Could Apple switch its Mac range from Intel to ARM by October 2014?

Apple may decide to institute its third architecture switch in a decade, returning to its RISC roots by ditching Intel’s x86 for ARM’s architecture - ironically, a company that it co-founded.

Rumours about Apple dumping Intel first surfaced two years ago, but when Bloomberg reported earlier this week that the company is exploring ways to replace Intel processors with a more powerful version of the Ax series that powers the iPhone and the iPad, it confirmed our belief that Intel could very well be on its way out.

Bloomberg’s claims come just over a week after ARM announced a new 64-bit processor range with the Cortex-A53 and the Cortex-A57. Earlier this autumn, Apple launched the iPhone 5, which some experts claim contains a modified version of the Cortex-A15, a core which was unveiled back in September 2010.

Given that there tends to be a 24 month lead time between the unveiling of a new product and its integration in a product, Apple could be preparing to replace Intel with ARM in its mainstream devices as early as October 2014, possibly with a multi-core (8 or 16) Cortex A57 processor and a PowerVR Series 6 “Rogue” graphics subsystem.

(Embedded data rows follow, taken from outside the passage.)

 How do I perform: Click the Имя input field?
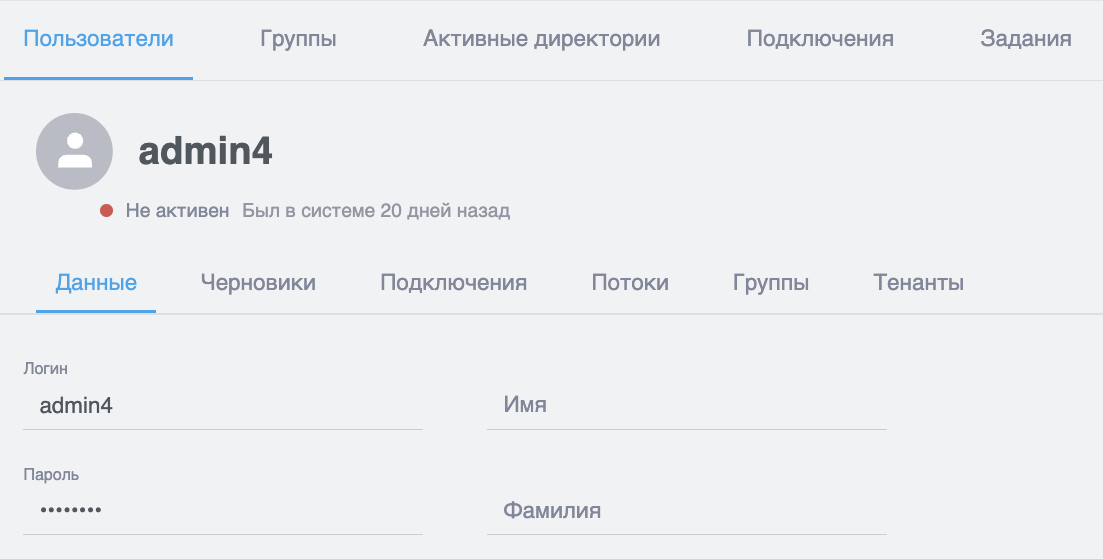pyautogui.click(x=686, y=405)
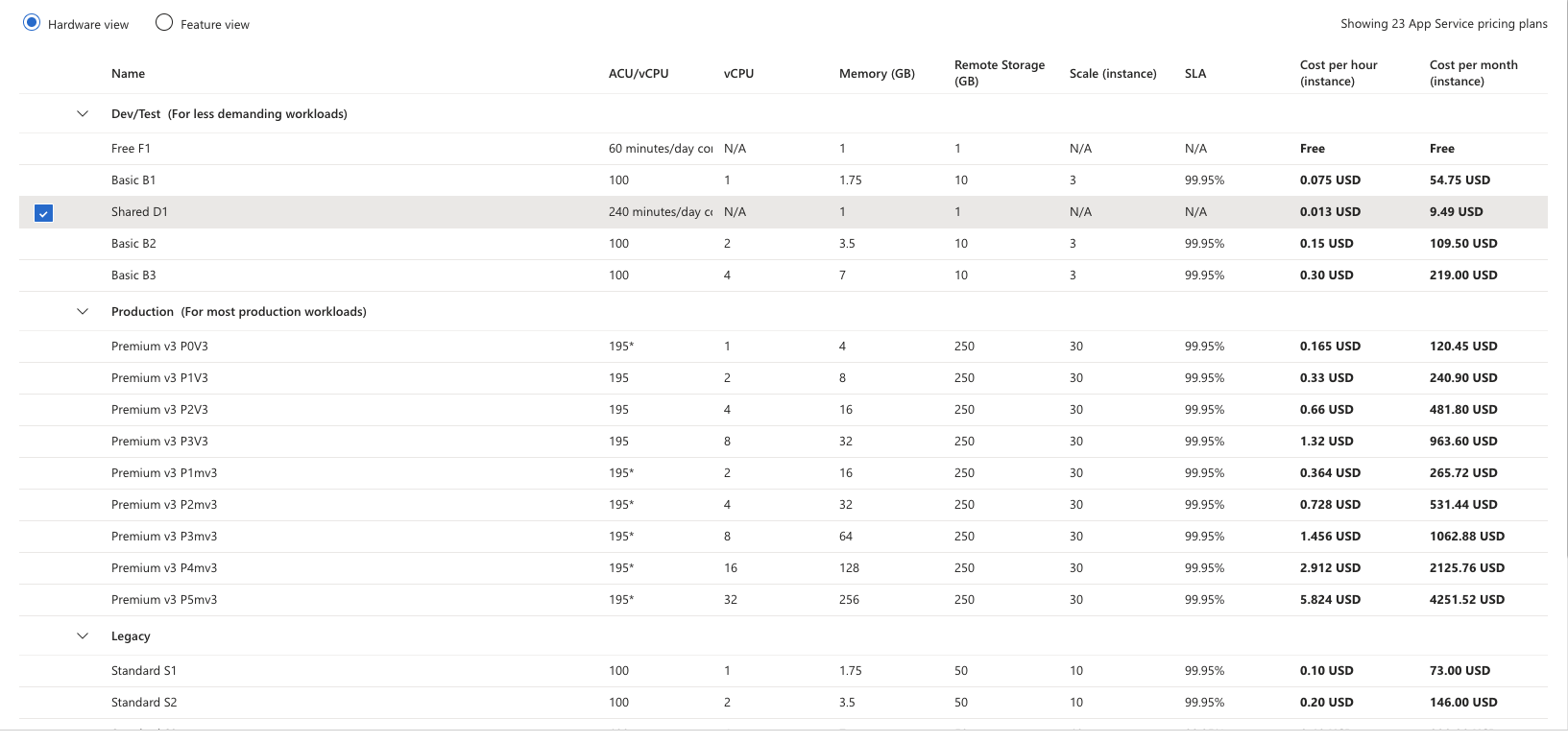Screen dimensions: 1568x743
Task: Select the Free F1 plan row
Action: (131, 149)
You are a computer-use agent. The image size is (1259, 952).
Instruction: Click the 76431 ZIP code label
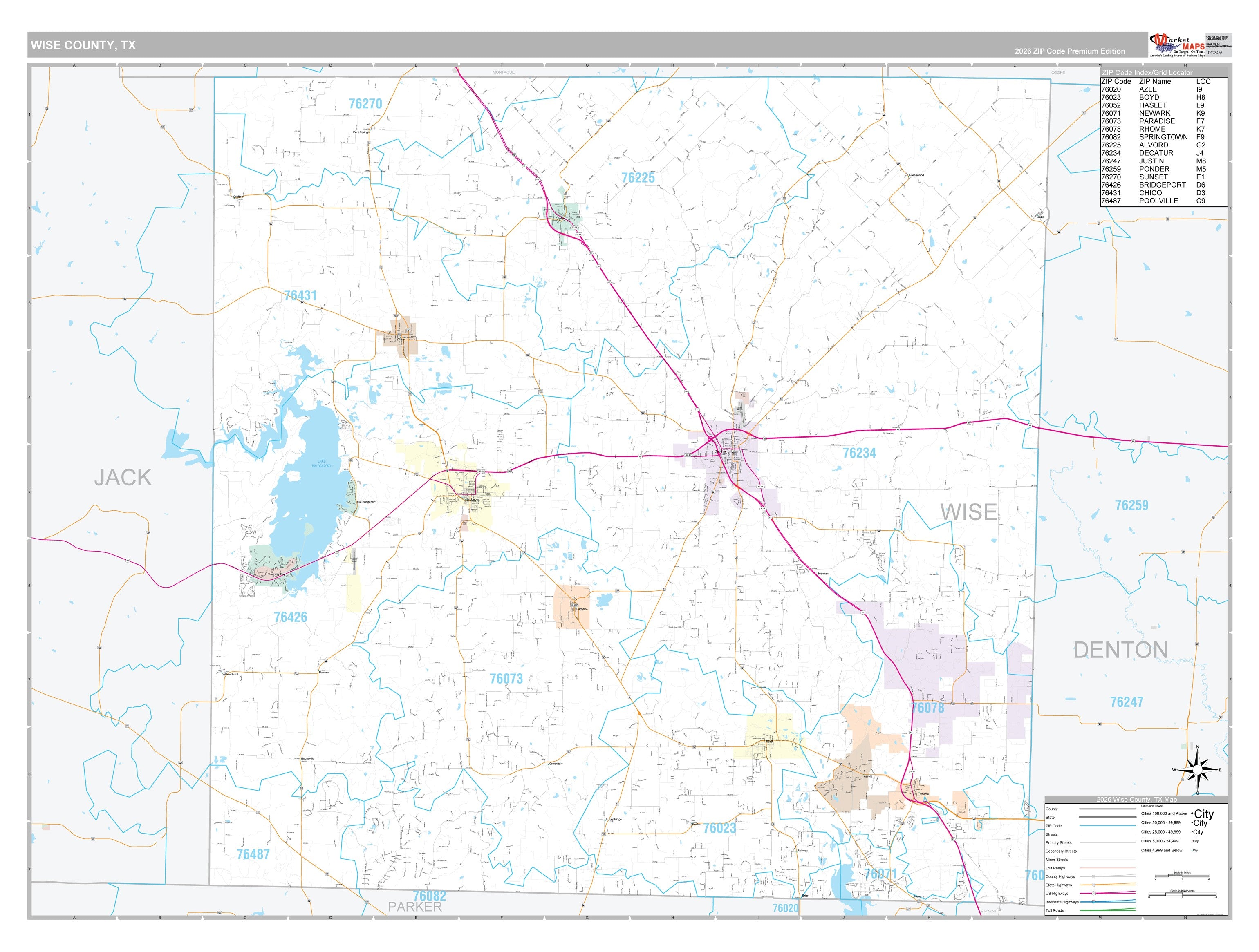(300, 295)
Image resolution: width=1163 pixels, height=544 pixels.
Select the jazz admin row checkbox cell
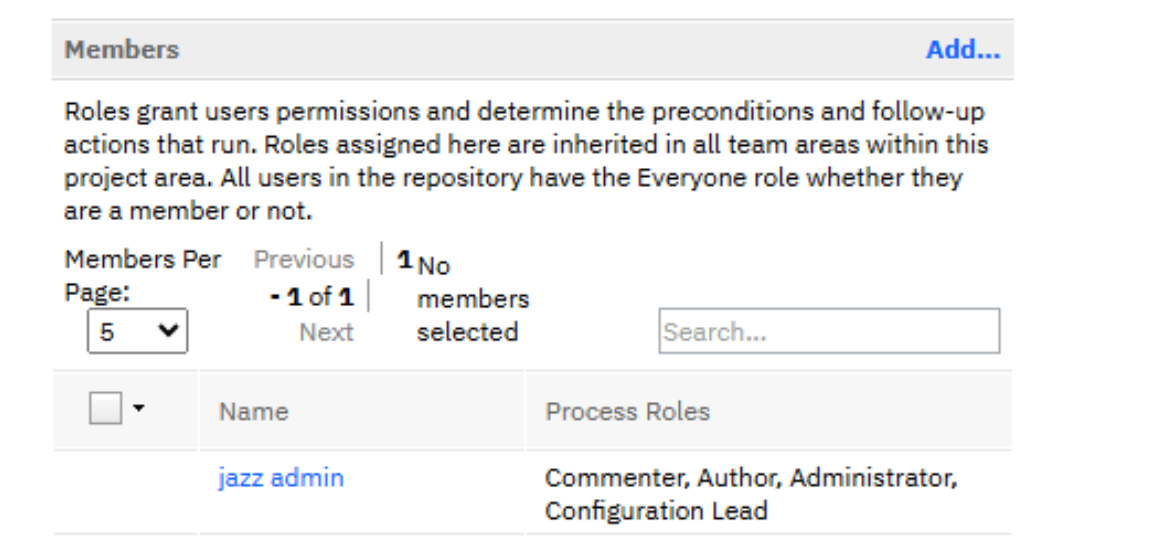click(x=125, y=492)
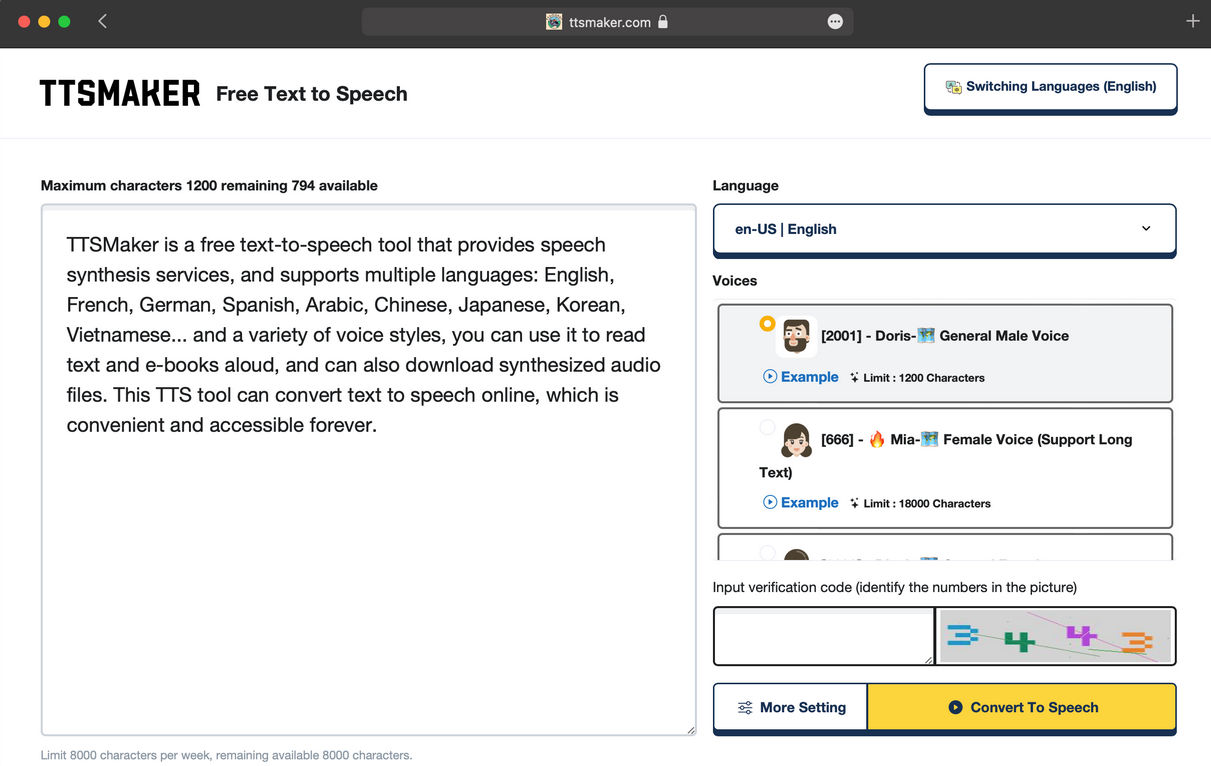Play the Mia voice Example
The width and height of the screenshot is (1211, 766).
(x=800, y=503)
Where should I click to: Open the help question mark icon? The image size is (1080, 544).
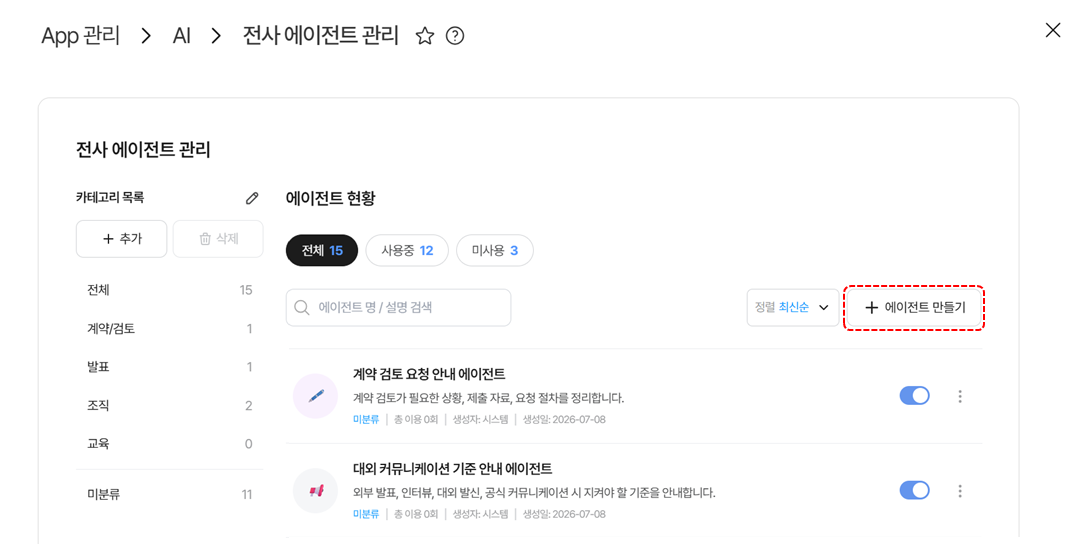coord(455,36)
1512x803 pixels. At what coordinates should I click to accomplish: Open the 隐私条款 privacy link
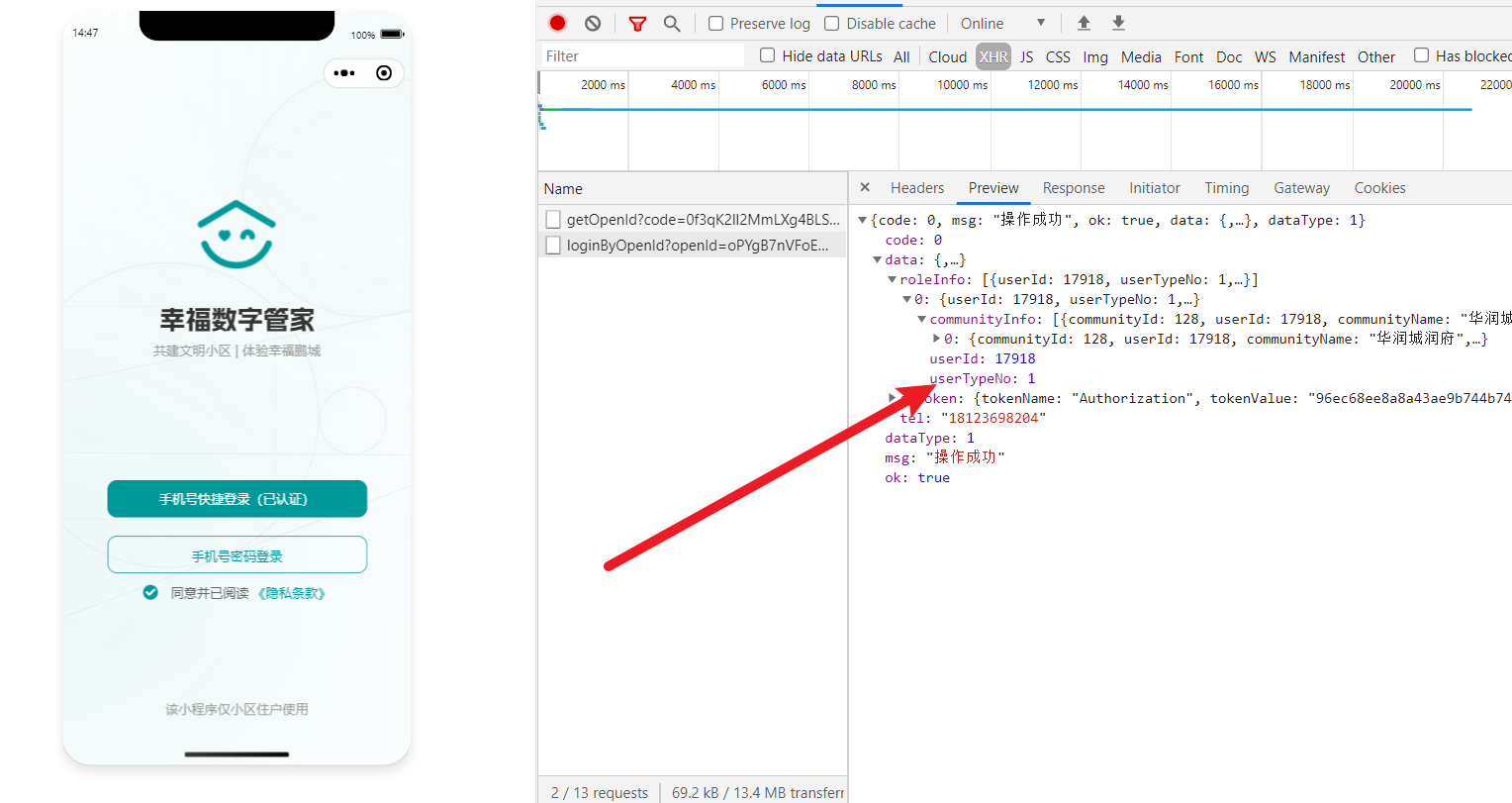pos(291,593)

Apple began designing chips over three years ago after acquiring two semiconductor companies, PA Semi and Intrinsity, to launch the Apple A4 system-on-chip which powers the iPhone 4. Estimates put Apple's total investments in chip technology at nearly $500 million (£313 million).

Unlike Intel, Apple doesn’t have a foundry of its own and instead gives the blueprint of its chips to a third party, such Samsung Semiconductors or TSMC, to produce millions of units.

That allows Apple to avoid expensive capital investment, given that chip factories cost billions of pounds and take a few years to build. Relying on third party manufacturers also allows Apple to stay clear of distractions and gives the company the ability to tweak and mould the chips according to its own needs, potentially using ARM CPU and PowerVR GPU technologies as base ingredients.

This is in line with Apple’s laser-focused ambitions to have as much control over key technologies as possible (case-in-point: it banned Adobe’s Flash and QuickTime is still its only video-playing medium). And as it stands, CPU and GPU technologies on its non-mobile platforms are too far from its zone of influence. Instead, Apple has to rely on Intel for CPUs and on ATI and Nvidia for GPUs. This means that it has to share technological innovations with rivals and cannot get any exclusivity that will allow it to stay ahead of the competition.

Not surprisingly, those two components are among the more expensive elements in a computer, carrying a fat profit - an Intel Core i7 CPU starting price stands at $294 (£184), for instance. Accordingly, bringing their design in-house might significantly improve Apple's already-high profit margins.

One more thing. In January 2011, we suggested that Apple might bring back Project Aquarius - a quasi-mythical venture from 1986 which saw Apple’s engineers dreaming of a four-core RISC processor to replace the Motorola 68000 series. Apple, more than ever before, has the financial clout to make that dream become reality.

And Apple jumping to ARM may give ideas to another tech giant, Microsoft, which joined the ARM family on non-mobile devices with Windows RT. After all, Microsoft has an architectural license for ARM which allows it to design its own chip should it so please.

There is an ongoing heated debate regarding the performance delta between ARM and Intel platforms, but recent ARM announcements suggest that the company is beefing up its processor portfolio with an extensive physical and system IP ecosystem supporting it.

The biggest argument for a single architecture, though, has to be the fact that it would allow developers to produce binary-compatible packages for use across a single, seamless ecosystem.

After all, if you can watch a movie (or play a game) on your desktop, pause it on your tablet, watch it again on your laptop, pause it again on your smartphone and restart it on your gaming console, then why shouldn’t that be the case for applications?